### DATA SHOWN
▼
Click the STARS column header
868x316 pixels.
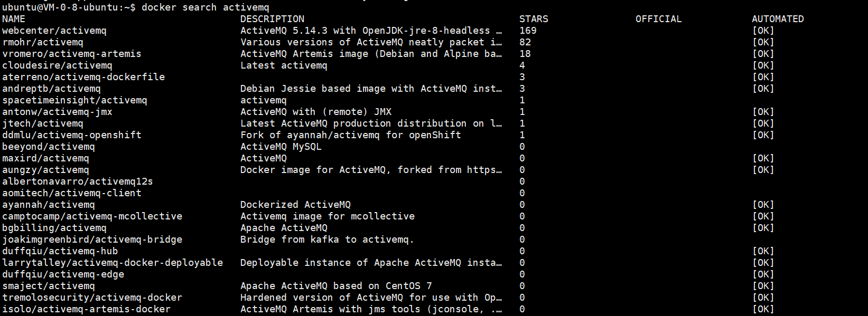534,19
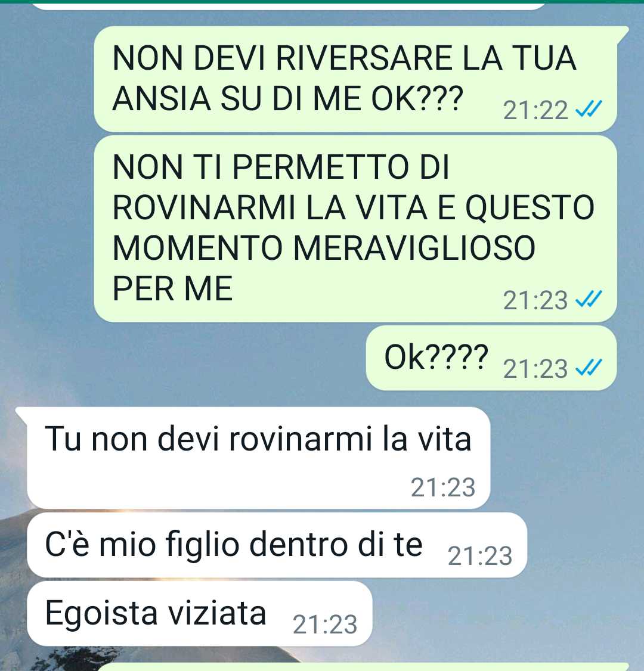Select the 'NON DEVI RIVERSARE LA TUA ANSIA' message
This screenshot has width=644, height=671.
(355, 79)

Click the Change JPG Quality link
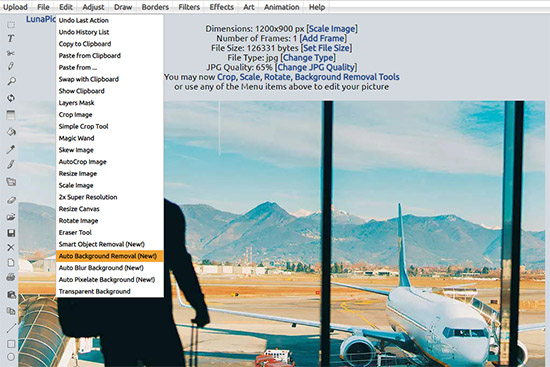click(316, 67)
▲
### PROBLEM REQUIREMENTS
In your copy of the listing above, every line must match exactly and no picture may appear.

### RESPONSE TO THIS TASK
Click the STARS column header
868x316 pixels.
534,19
Select the 'NON DEVI RIVERSARE LA TUA ANSIA' message
This screenshot has width=644, height=671.
(355, 79)

Click the Change JPG Quality link
click(316, 67)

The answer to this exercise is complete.